[RETOUR SUR..] Foul King – J’ai rencontré le catch

Kim Jee-Woon, le cinéaste sud-coréen éminent reconnu pour ses œuvres soigneusement élaborées et d’une intensité saisissante, nous présente une création inattendue en Foul King, une fusion surprenante de comédie et de drame immergée dans l’univers du catch. À travers le personnage de Dae-ho, incarné par Song Kang-ho, le film explore les thèmes de la crise de la quarantaine, de la quête identitaire et de la lutte contre l’oppression au sein du monde professionnel.

Le récit s’inaugure en présentant Dae-ho, un employé bancal et effacé, incessamment humilié par son supérieur. Cette mise en scène établit un contexte de frustration et d’oppression au travail, jetant ainsi les fondations de la quête de transformation de Dae-ho. Figure emblématique du perdant conventionnel, il émerge comme notre protagoniste, un individu en quête d’identité dans un monde où il se sent étranger. Son aspiration à échapper à l’emprise de son supérieur devient le déclencheur de sa métamorphose, inaugurant ainsi son intérêt pour le catch en tant que moyen de reprendre le contrôle de sa vie. Le film dévie des sentiers conventionnels en choisissant ce sport comme toile de fond pour explorer les problèmes sociaux, évoquant l’esprit des comédies noires de son réalisateur, rappelant des œuvres telles que The Quiet Family. Le cinéaste, avec son humour noir distinctif, introduit une dimension socio-critique tout en préservant une tonalité comique. La clé de tête, instrument de l’oppression patronale sur Dae-ho, se transforme en une métaphore visuelle de l’asservissement professionnel, créant une dynamique absurde où l’humour se mêle au message social. Il démontre ainsi son habileté à manier des éléments comiques pour aborder des questions sérieuses.

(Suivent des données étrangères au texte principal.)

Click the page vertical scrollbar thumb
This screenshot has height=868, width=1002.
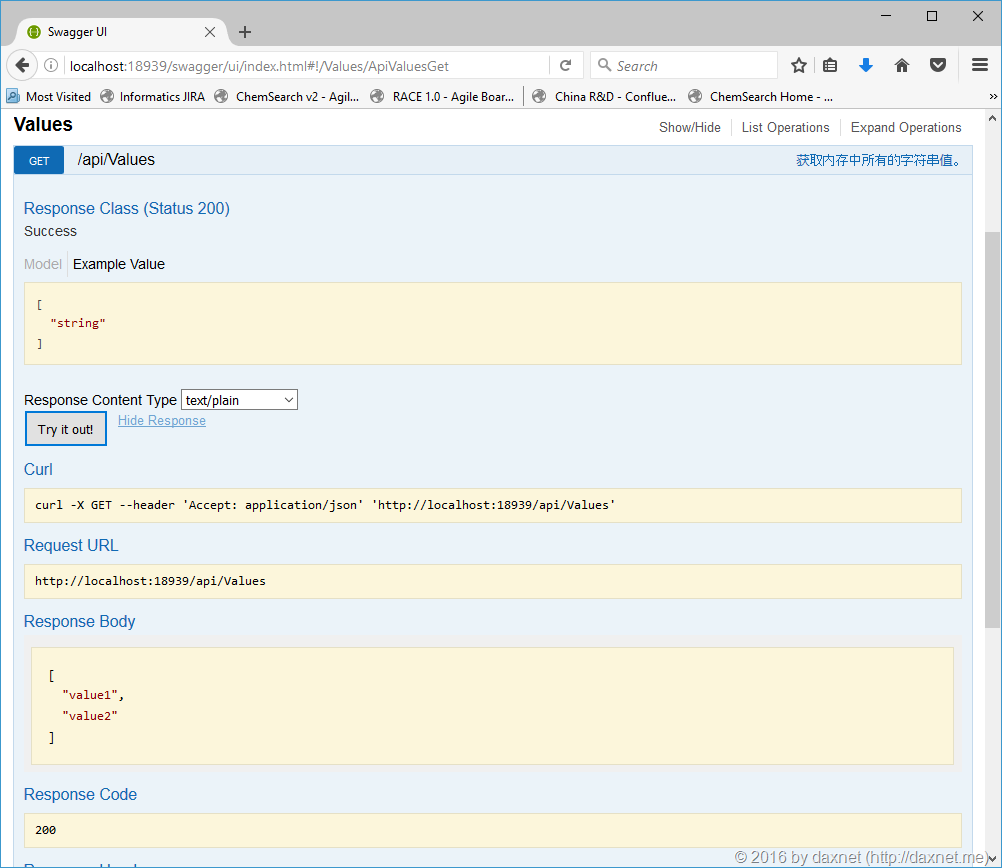992,430
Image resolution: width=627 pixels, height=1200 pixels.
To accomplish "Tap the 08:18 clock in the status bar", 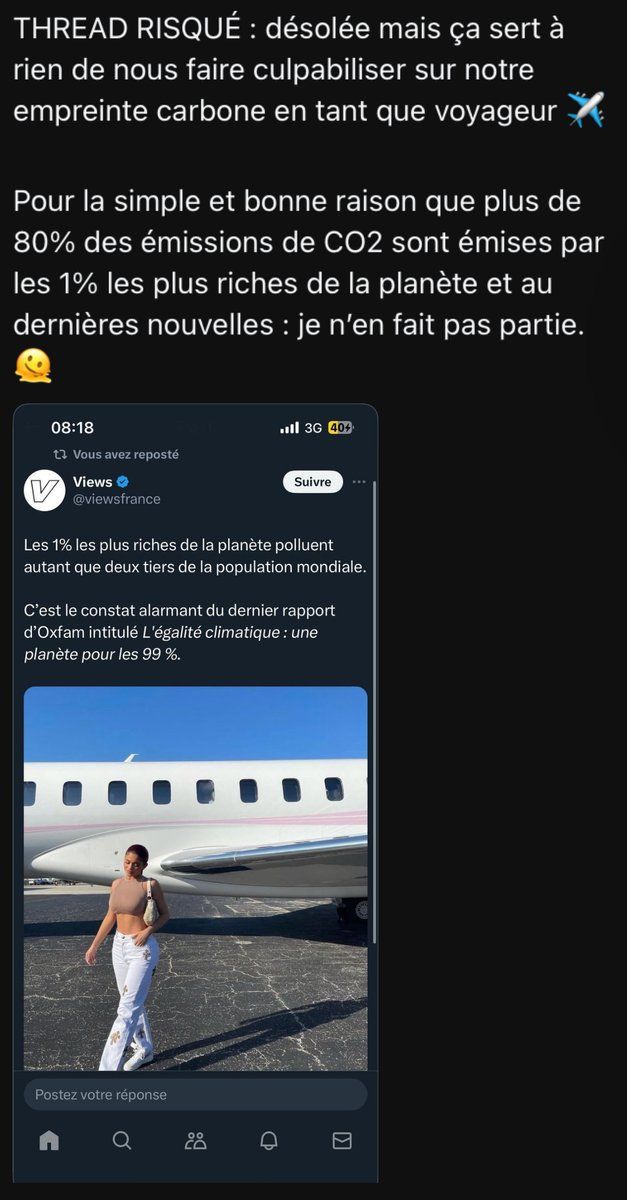I will (72, 428).
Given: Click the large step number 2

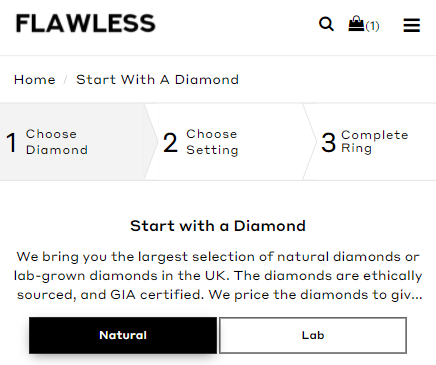Looking at the screenshot, I should click(x=170, y=143).
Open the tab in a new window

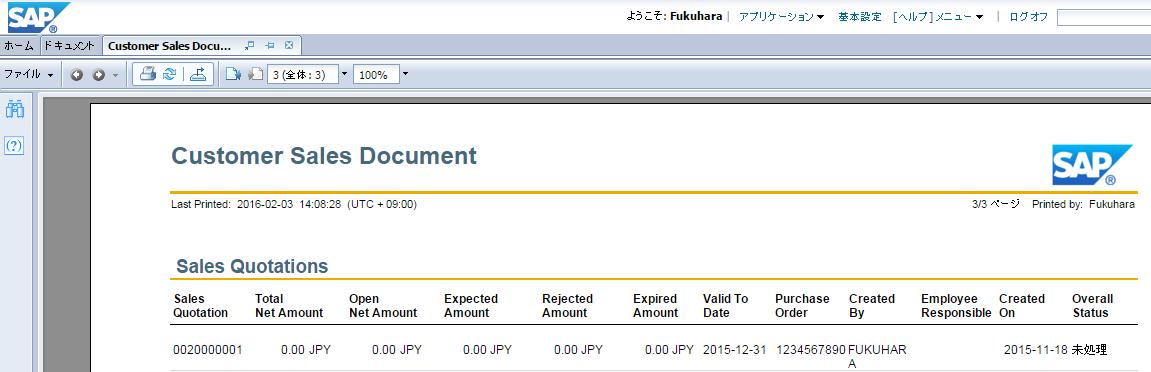tap(250, 45)
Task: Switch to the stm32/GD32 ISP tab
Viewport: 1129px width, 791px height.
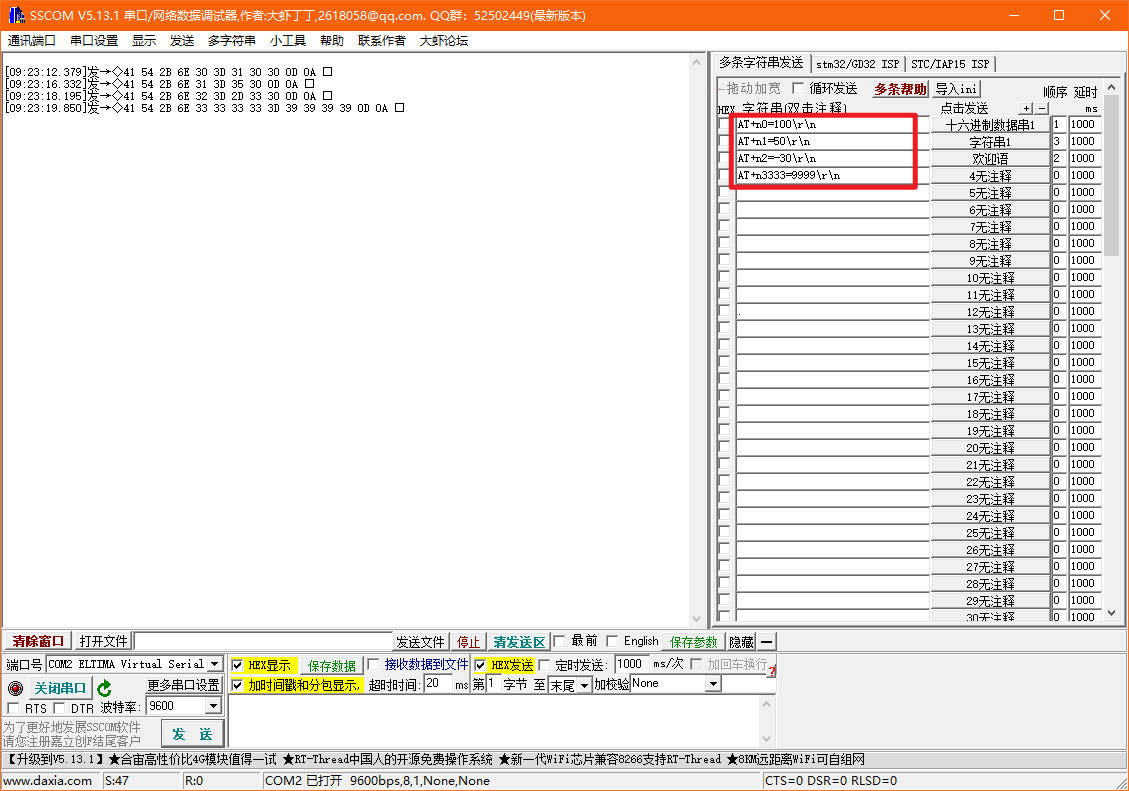Action: click(x=856, y=63)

Le développement du personnage de Dae-ho s’incarne de manière remarquable grâce à l’interprétation nuancée de Song Kang-ho, offrant une performance qui évolue en tandem avec la dualité de son personnage. Dae-ho puise sa force et sa confiance en devenant le “Foul King” sur le ring, une transformation qui transcende le simple divertissement sportif. Le masque du “Foul King” se profile en métaphore de la façade nécessaire que Dae-ho doit adopter pour surmonter ses inhibitions, quelque chose de très commun dans la discipline et qu’on a pu aborder lors de la sortie récente de Cassandro. Cette dualité confère une dimension poignante à l’intrigue, mettant en exergue la complexité du processus de découverte de soi. Jee-Woon navigue avec adresse entre l’humour absurde et une ambiance générale sereine, créant un contraste frappant qui caractérise son style distinctif. Les situations burlesques, telles que le patron prenant Dae-ho en headlock, se juxtaposent à la quiétude du reste du film, rappelant l’esthétique de Takeshi Kitano.

© The Jokers Films

Bien que centré sur le catch, le film transcende le cadre sportif pour devenir une métaphore de la vie quotidienne. Le parcours de Dae-ho, de la timidité à la confiance en soi, illustre le concept universel de la quête de sens et de l’accomplissement personnel. Le catch devient ainsi un moyen pour Dae-ho de se libérer des contraintes de son existence, représentant une métaphore poétique de la capacité de chacun à surmonter ses luttes intérieures. L’esthétique cinématographique de Kim Jee-Woon, bien que discrète, atteste de son talent artistique. La composition visuelle reflète l’ennui et le vide intérieur de Dae-ho, créant une atmosphère morne qui évolue avec son développement personnel. Malgré la maîtrise technique, quelques failles narratives, telles que la relation de Dae-ho avec son père, nous laissent sur notre faim, soulignant les zones d’ombre dans le récit.

Or, encore une fois, le socle de l’œuvre est la prestation hallucinante du comédien principal. Sa capacité à incarner un personnage à la fois pathétique et attachant contribue au succès du film. Les scènes de catch, où il réalise ses propres cascades, mettent en lumière son engagement physique et émotionnel dans le rôle. Malgré la présence de certains personnages stéréotypés, l’humour absurde du film est amplifié par le talent de l’ensemble du casting. Bien que le film explore le monde du catch, il ne parvient pas à apporter quelque chose de véritablement inédit aux passionnés de ce sport. Cependant, la sincérité avec laquelle Kim Jee-Woon aborde le thème de la quête de soi et la manière dont il intègre son style distinctif et son humour noir ajoutent une nouvelle dimension au récit. La conclusion réaliste et nuancée refuse de succomber à la voie du happy end hollywoodien, soulignant la détermination du réalisateur à maintenir une approche authentique.

Foul King de Kim Jee-Woon, 1h56, avec Song Kang-Ho, Goo Shin, Jin-Young Jang – Ressortie au cinéma le 15 novembre 2023.